Death Row inmate Get the Thumbs Down!

Troy Anthony Davis should have been granted a
new trial in his murder case but the Georgia State Supreme
said no way even though most of the witnesses recanted
their story. Check out the article below and see if you
agree with the courts decision.


The Georgia Supreme Court on Monday turned down a death row inmate's request for a new trial, even though most of the key witnesses in the case have recanted or contradicted their earlier testimony.

Troy Anthony Davis, 39, was convicted of killing a Savannah police officer after a 1991 trial based entirely on witnesses' accounts. Seven of the nine who implicated Davis have since changed their story in sworn affidavits, with several claiming they were pressured by police in their earlier statements.
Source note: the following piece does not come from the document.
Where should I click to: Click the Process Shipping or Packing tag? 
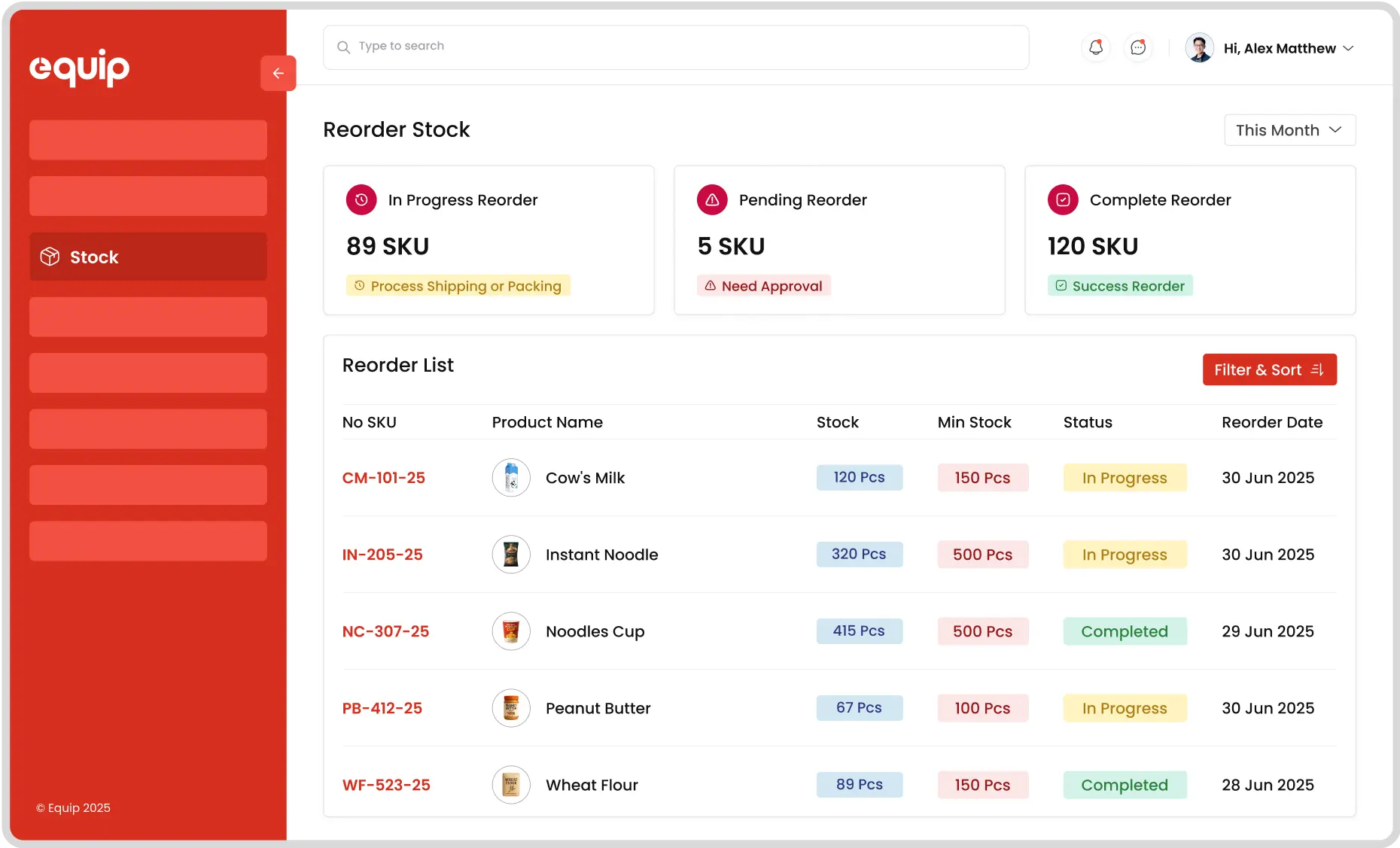point(458,286)
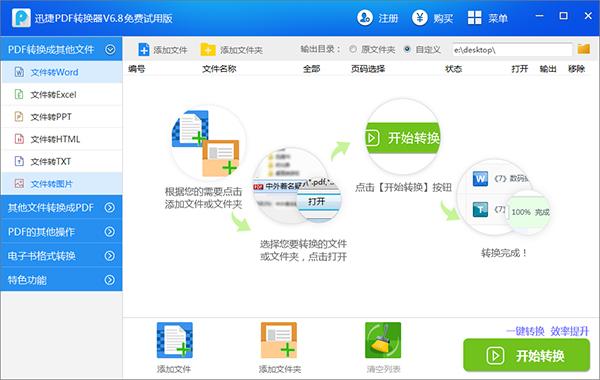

In a 4-3 decision, the court ruled that the recantation testimony suffered from a "general lack of credibility." Justice Harold D. Melton, writing for the majority, said many of the witnesses who had "allegedly recanted have merely stated that they do not feel able to identify the shooter."

"We simply cannot disregard the jury's verdict in this case," Melton wrote.

In a strongly worded dissent, Chief Justice Leah Ward Sears wrote that the majority opinion was "overly rigid." Disregarding all recantation testimony, even when it offered a convincing argument that prior testimony was false, "simply defies all logic and morality," she wrote.

"In this case," Sears noted, "nearly every witness who identified Davis as the shooter at trial has now disclaimed his or her ability to do so reliably."

Davis has been on death row since 1991, when he was convicted of killing Mark Allen MacPhail, 27, an off-duty Savannah police officer working as a security guard. MacPhail was shot to death in a parking lot after rushing to help a homeless man who had been assaulted outside a bus station. With no murder weapon, prosecutors relied on witnesses to convict Davis.

Yet the case against Davis, defense attorneys say, has unraveled as the seven witnesses changed their testimony. One of the two remaining witnesses against Davis, they point out, is himself a suspect who has been incriminated by new witnesses.